Copy out the text of every item below word for word, leaving out the pictures.

★ ★ ★ ★

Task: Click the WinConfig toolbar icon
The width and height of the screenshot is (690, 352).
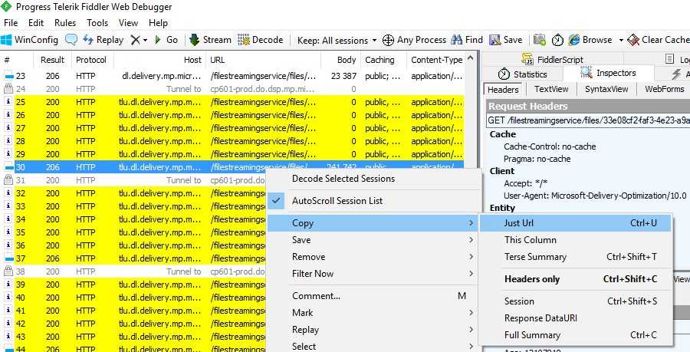Action: point(7,40)

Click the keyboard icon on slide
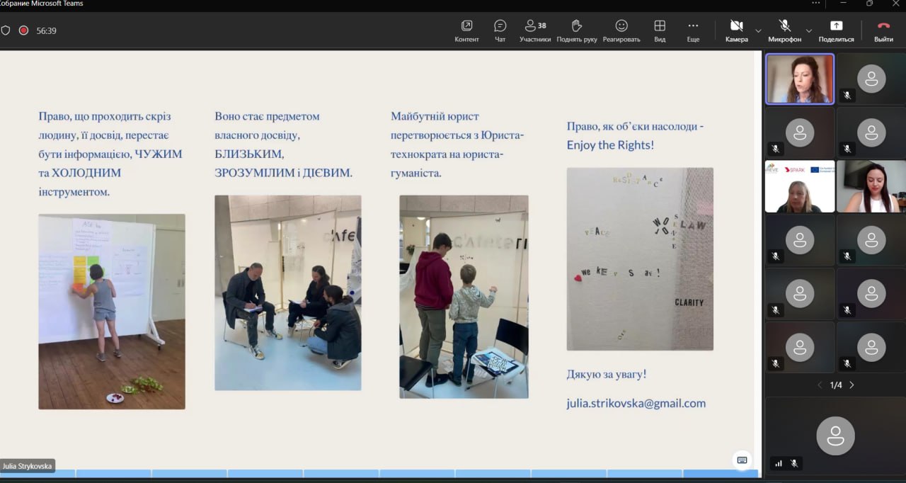742,460
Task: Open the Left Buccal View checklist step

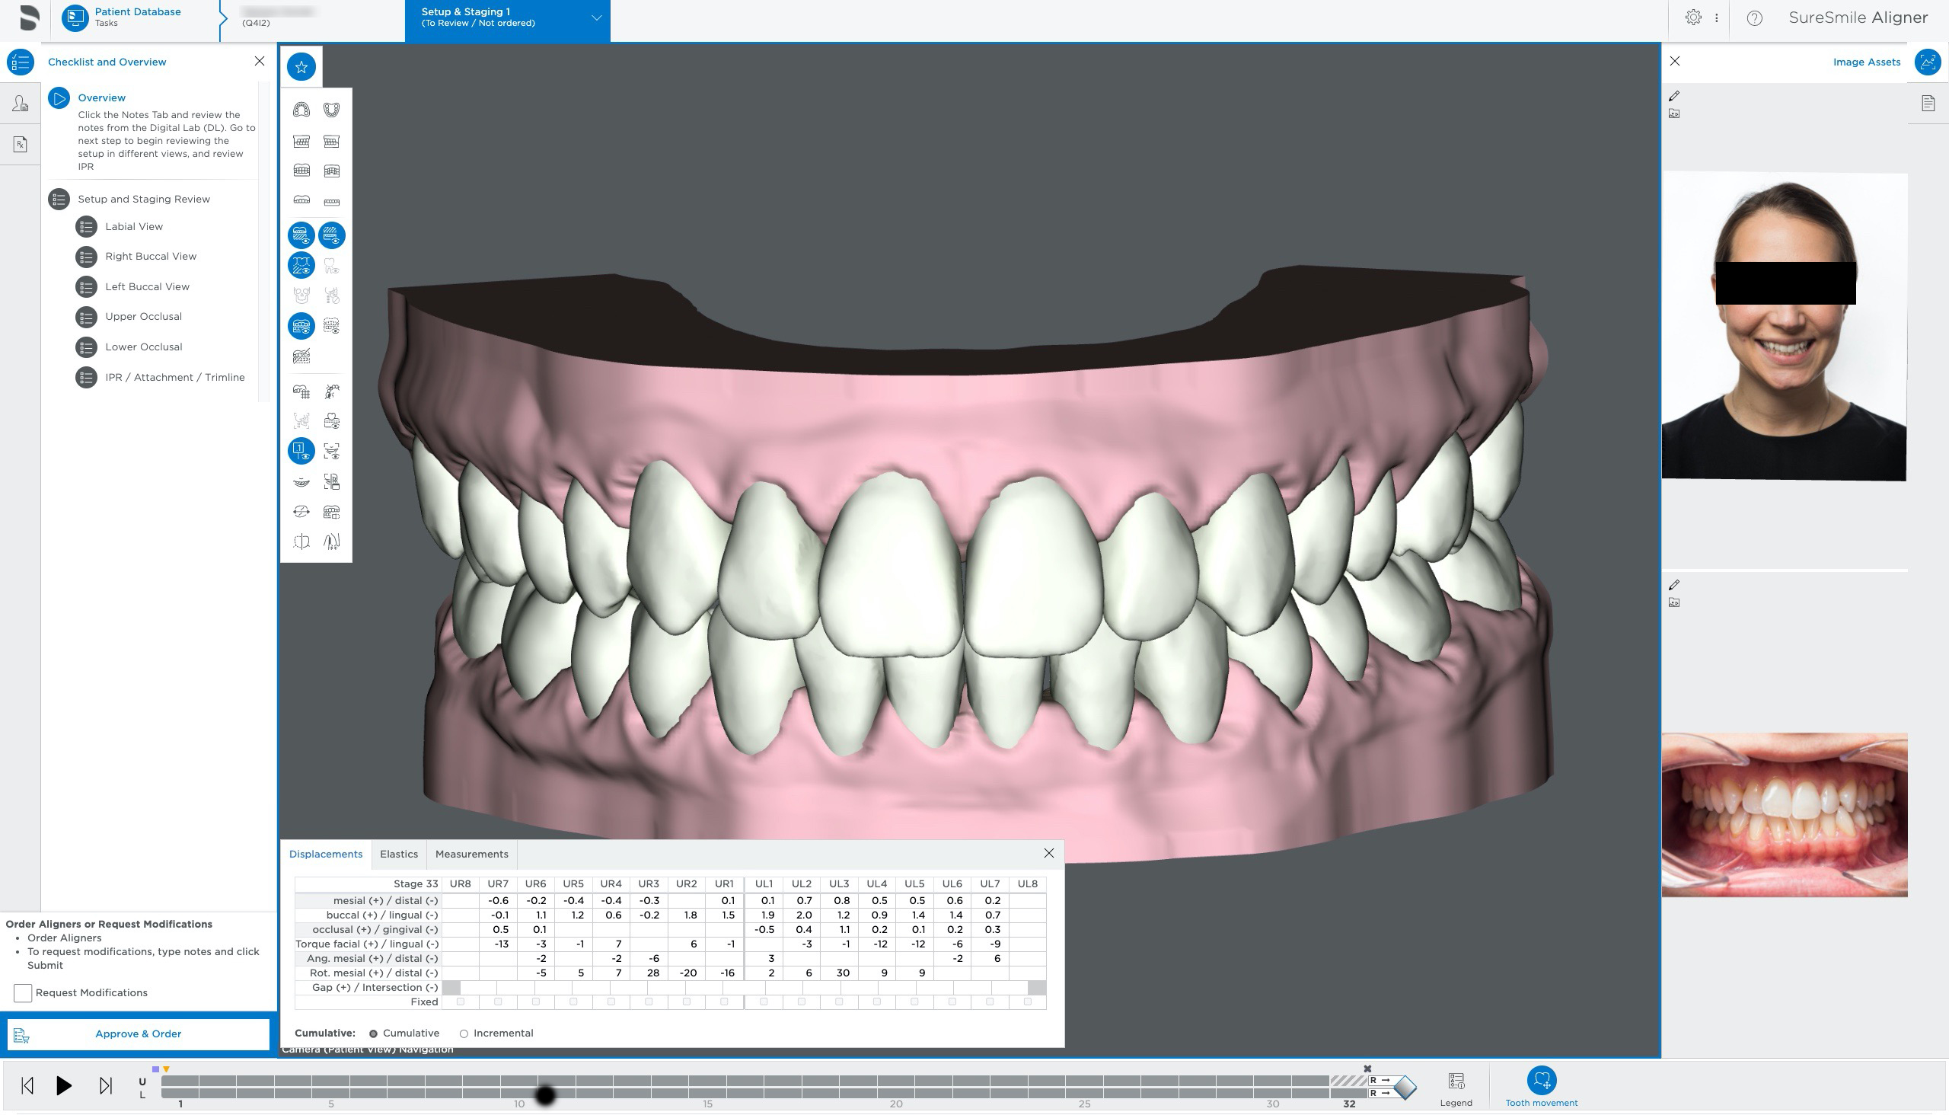Action: click(x=147, y=286)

★ ★ ★ ★

* _Exercise solution_:
Task: Click the WinConfig toolbar icon
The width and height of the screenshot is (690, 352).
Action: point(7,40)

Click the keyboard icon on slide
742,460
Task: Open the Left Buccal View checklist step

Action: click(x=147, y=286)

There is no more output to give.